People shop at Fashion Valley mall in San Diego on Black Friday, Nov. 24, 2017.

Photo by Nicholas McVicker

Above: People shop at Fashion Valley mall in San Diego on Black Friday, Nov. 24, 2017.

Roughly three in 10 San Diego residents expect to spend six months paying off credit card debt racked up during the holidays, according to a study released Monday by Union Bank.

The bank surveyed 1,000 Americans, including 301 San Diego County residents, for the study, which found debt to be central to many Americans' holiday spending plans and concerns.

More than three-quarters of survey respondents in San Diego expressed concern about overspending, while 20% of local respondents said to have their credit card debt paid off would be their dream gift to receive.
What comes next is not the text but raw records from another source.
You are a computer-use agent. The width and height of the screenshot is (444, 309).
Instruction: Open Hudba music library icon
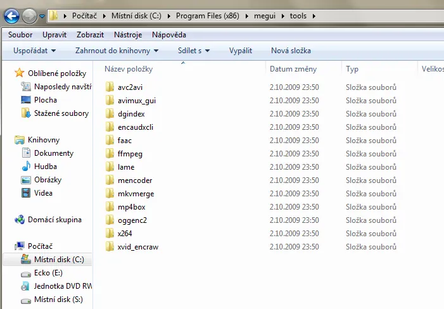[x=26, y=167]
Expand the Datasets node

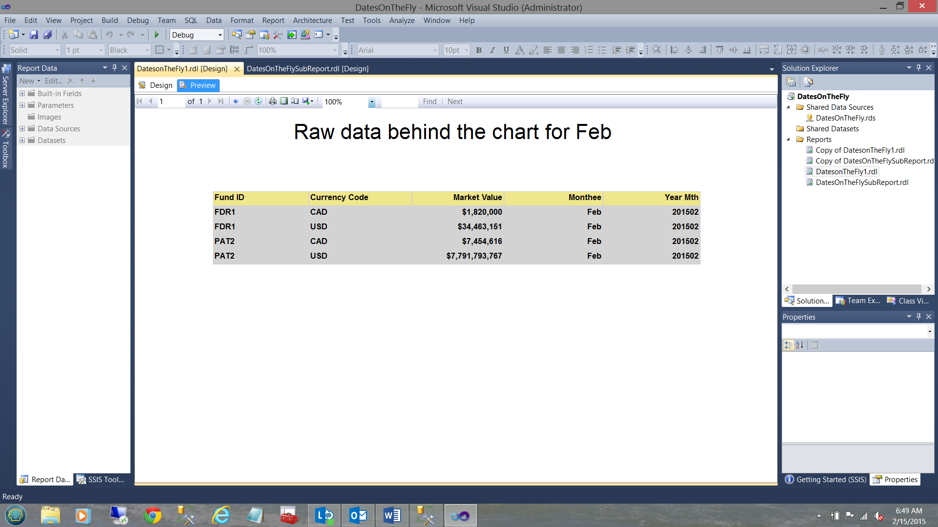click(x=22, y=141)
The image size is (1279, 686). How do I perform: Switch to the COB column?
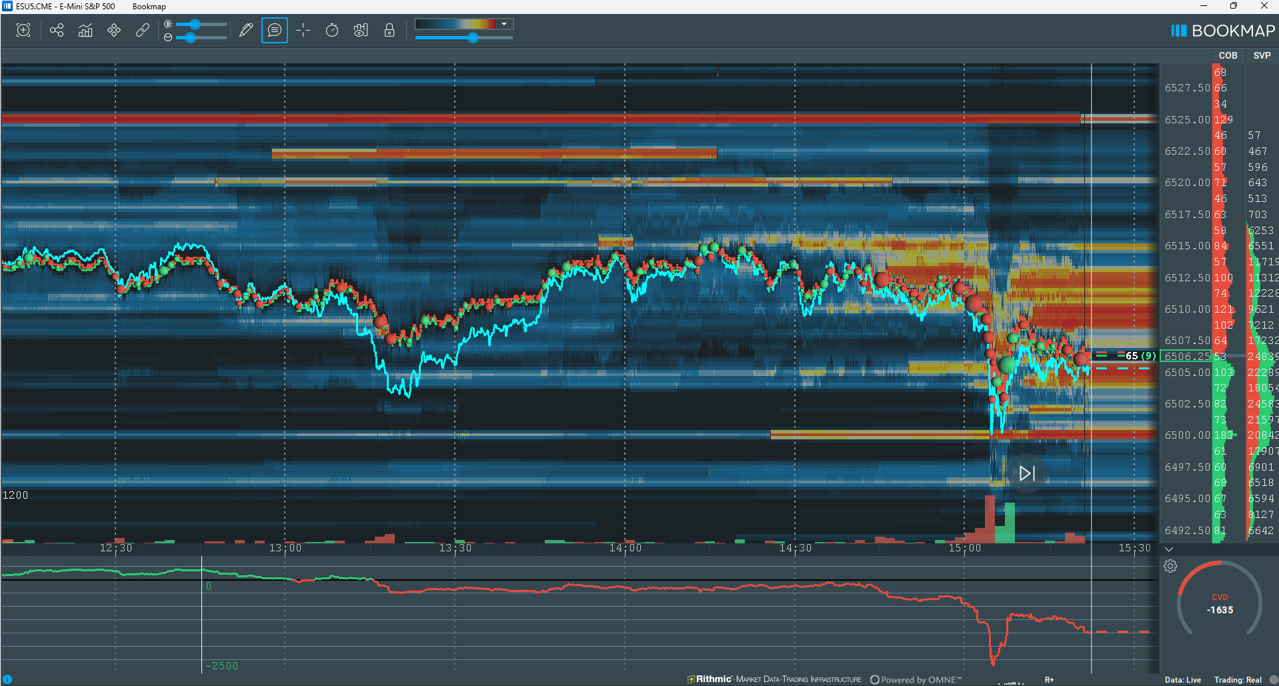pyautogui.click(x=1228, y=55)
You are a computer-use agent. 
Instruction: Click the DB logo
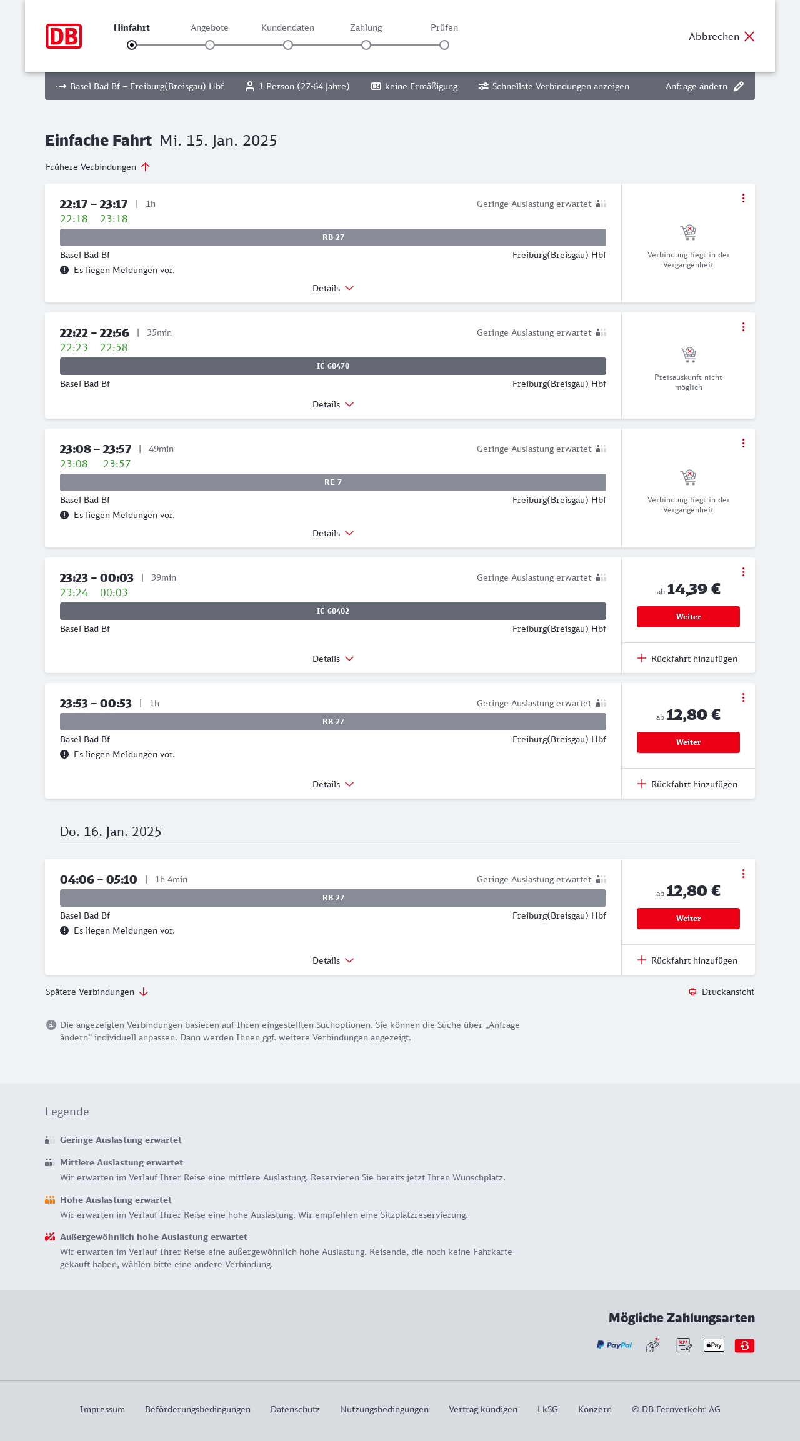64,36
The study found that 65% of Americans and 61% of San Diego residents will give themselves a budget for their holiday shopping, but 47% of San Diego residents feel pressured to buy gifts for people they otherwise wouldn't and 31% spend more than they should on gifts in an effort to impress friends and family members.

"Having a realistic budget and planning ahead are the best ways to control holiday spending," Union Bank partner Tonya Rapley said. "Start with creating a budget that works with your holiday plans and wallet. ... Also, the earlier you start, the more you can shop around for sales and special deals."
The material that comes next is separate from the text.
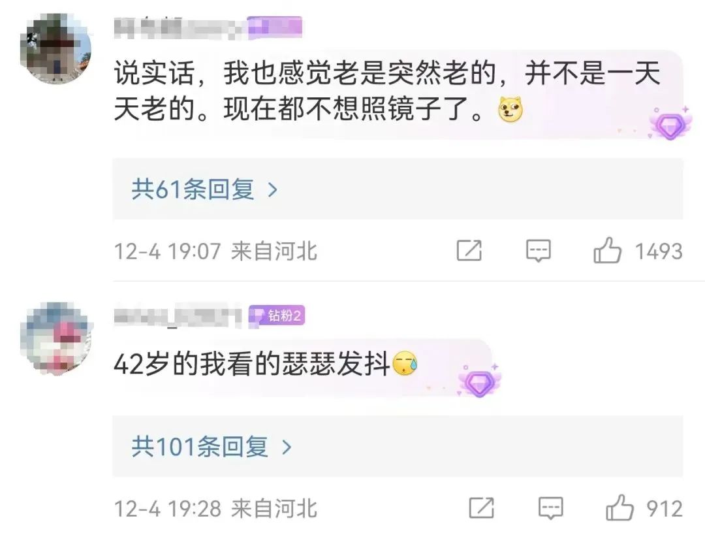Share the first comment from 河北

point(469,251)
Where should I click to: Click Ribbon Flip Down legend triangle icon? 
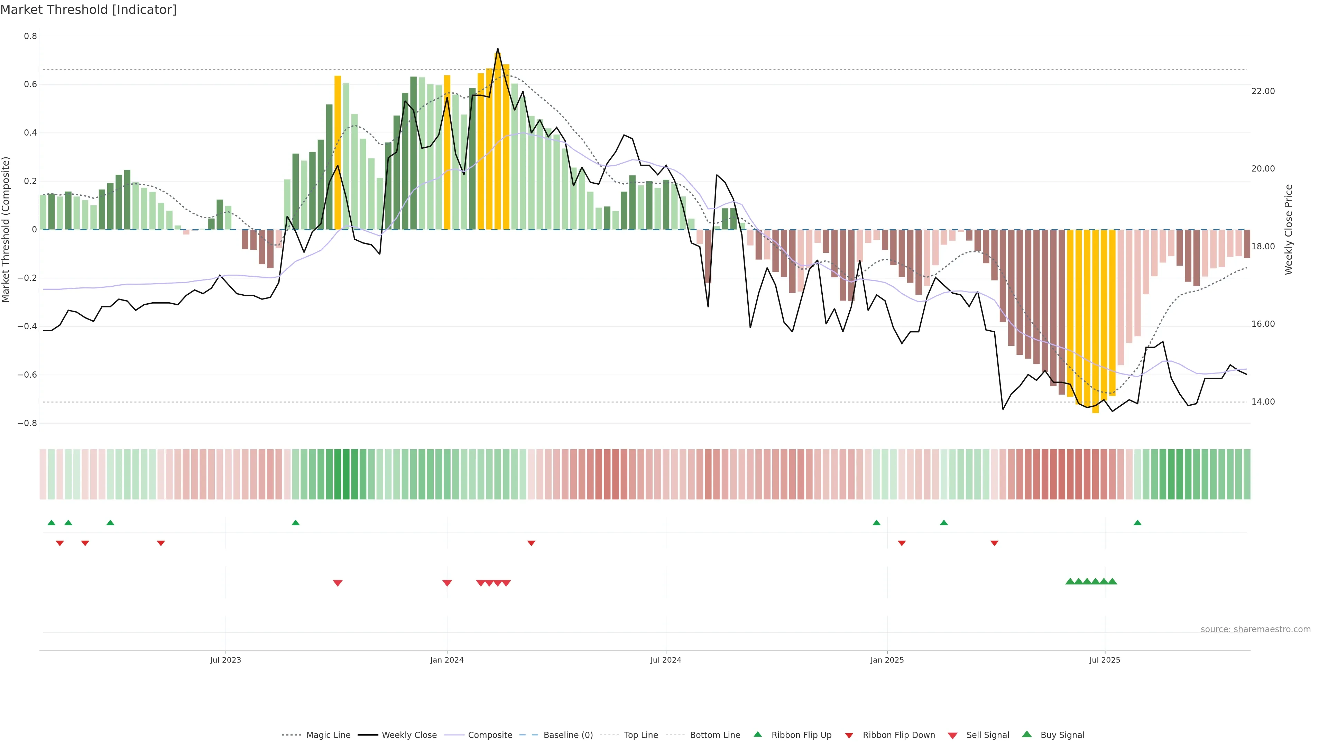click(x=849, y=735)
About 90% of Americans in Generation Z are concerned about overspending on gifts, the most among all generations. Gen Z respondents were also the most willing to go into debt to purchase someone's dream gift and the most willing to do so for their parents.

A total of 64% of Gen Z respondents would go into debt for their parents' gifts, while only 36% of millennials, 23% of Gen X respondents and 5% of Baby Boomers were willing to do so. One-fifth of Gen Z respondents in the U.S. were also planning to spend more than $250 on a gift for their mother.

"We find that people feel pressure to overspend and may make poor financial decisions at this time of year, the repercussions of which can linger for months into the new year," said Pierre Habis, Union Bank's head of consumer banking. "But if we can use the holidays as an opportunity to talk about money, we can learn and adopt better financial habits that will help us all year long."